All of these powerful “self-evident” arguments were eventually overturned by careful rational examination, which permitted a social opening that allowed those affected by these arguments to demonstrate through their own lives that there is nothing self-evident (or divine or natural) at all in these arguments. To permit those hampered by the arguments to demonstrate, through their lived challenge to the stereotypes enshrined in the arguments, that these arguments are about nothing more and nothing less than sheer prejudice . . . .
The culture of nations around the world has been involved, since the latter half of the 20th century, in a slow, painful re-examination of similar “self-evident” arguments about homosexuality. Movement away from prejudice has occurred in many cultures, and has been accelerating in recent decades.
In response to this development, and, in particular, in response to what had appeared to be an opening to further forward movement in this area with the last election, a strong attempt is now underway in American culture to reestablish the prejudices on which the “self-evident” arguments against full inclusion of LGBT people in society rests. Some evangelical churches and the Catholic church (at an official level) have, to their shame, chosen to play a leading role in this re-establishment of prejudice.
Not only American culture but global culture itself is paying a high price for this choice on the part of many evangelical churches and the Catholic church (at an official level) to deepen rather than heal social wounds. The prejudice that these religious groups seek to reinforce in American culture is now being exported to developing nations such as Uganda, so that those with the power to reimpose homophobic stereotypes in the U.S. can point to developing nations as buttresses for the argument that homosexuality is “self-evidently” abhorrent to those who have not been brainwashed by secular modernity.

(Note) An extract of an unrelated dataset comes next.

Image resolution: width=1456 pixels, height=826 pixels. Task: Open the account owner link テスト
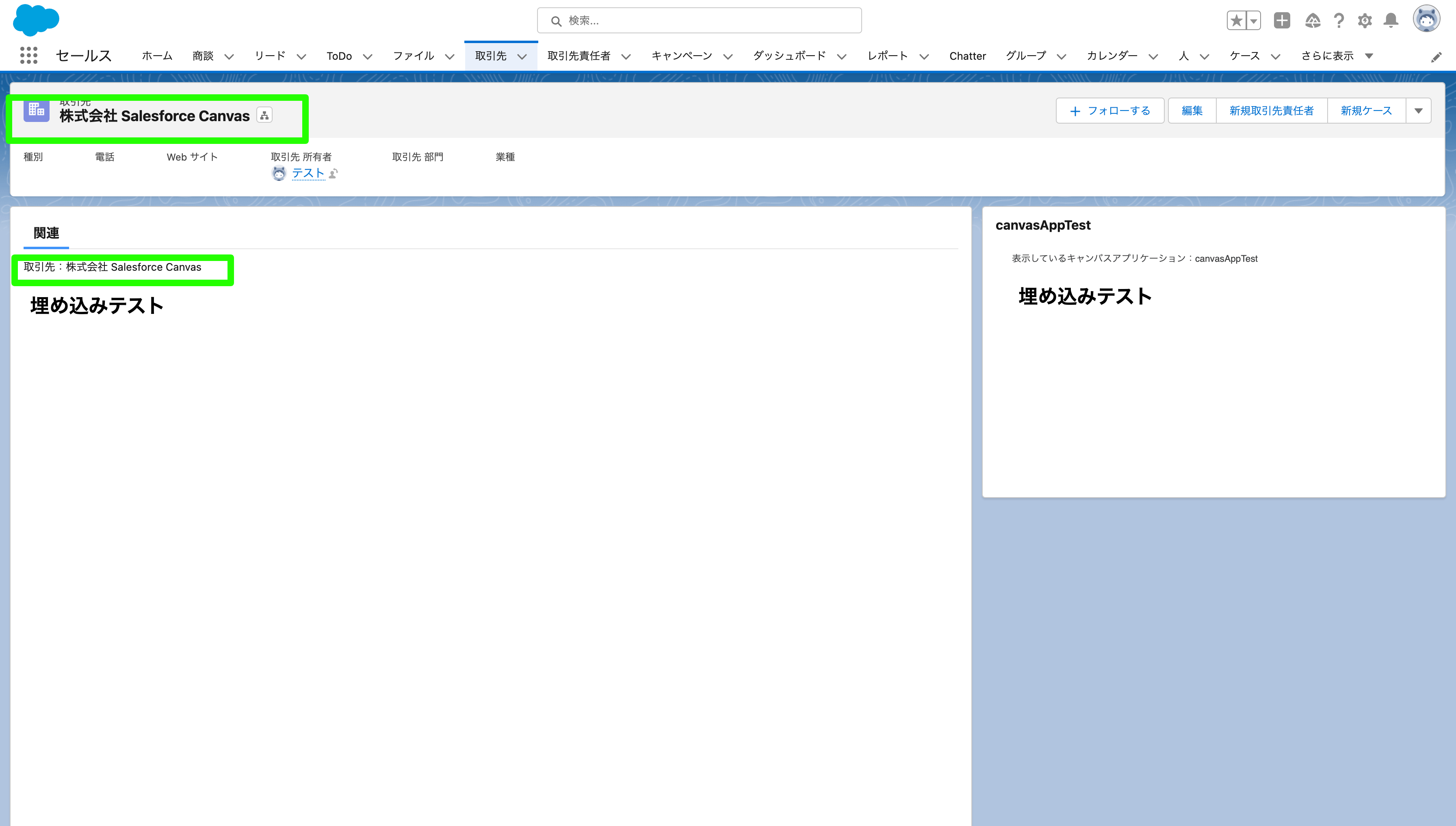coord(307,173)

In this way, what had been a moment of promise is quickly being made a moment of peril for LGBT Americans and for our counterparts around the world. History is full of examples of what happens when powerful people consciously decide to promote noxious stereotypes, and when gullible people swallow those stereotypes because they have not given careful thought to destructive propaganda. History is full of examples of what happens when well-intentioned people stand by in silence as maliciously ignorant folks fan the flames of prejudice.

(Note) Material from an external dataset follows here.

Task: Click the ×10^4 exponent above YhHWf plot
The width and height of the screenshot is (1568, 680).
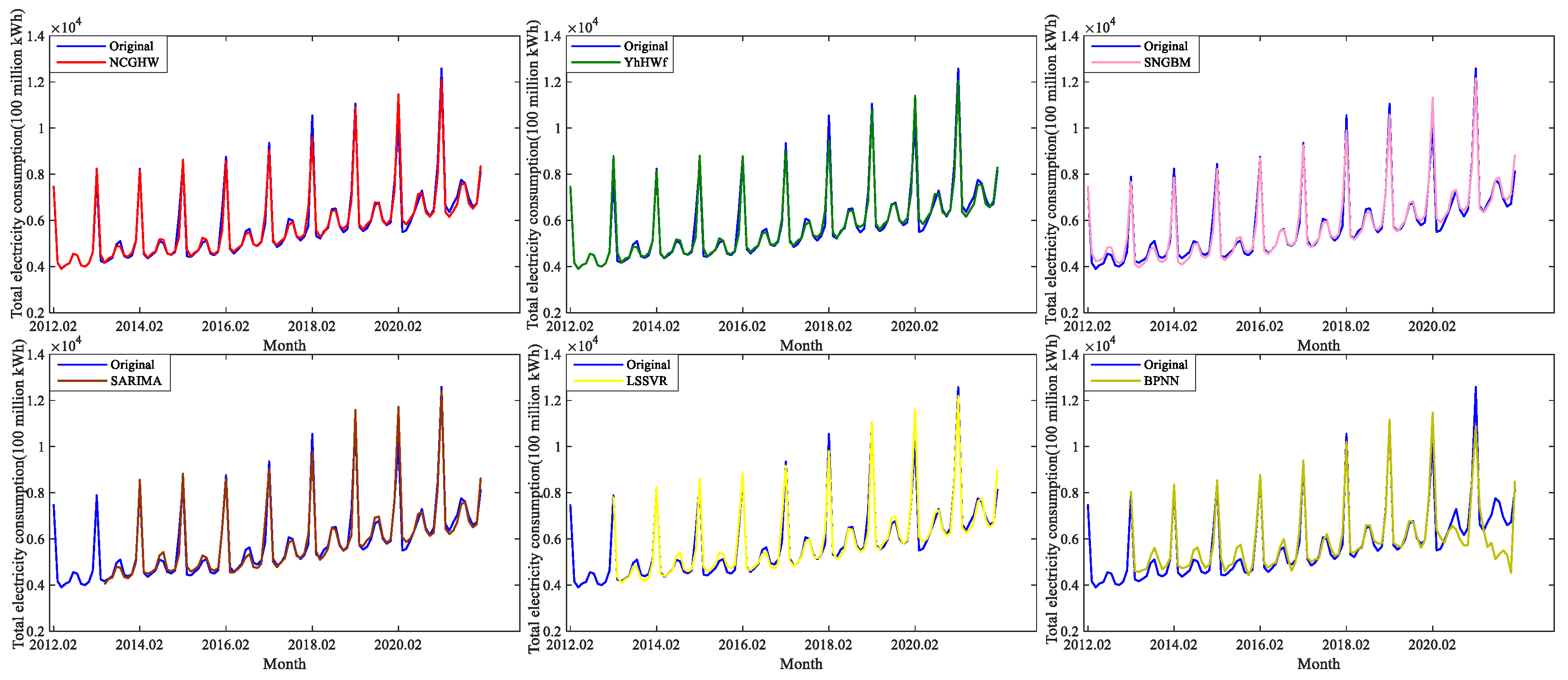Action: (583, 27)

When careful, reasoned discussion of social-moral issues coupled with powerful personal testimony about these issues falls on deaf ears; when the best that those charged with defending the core values of a society have to offer to those calling for reasoned discussion of these issues is ominous silence and tautological “arguments” about how things always have been nd always should be, then people concerned about building a more humane world need to perk up their ears. These are the kind of conditions that produce not social progress but widespread persecution of despised minorities.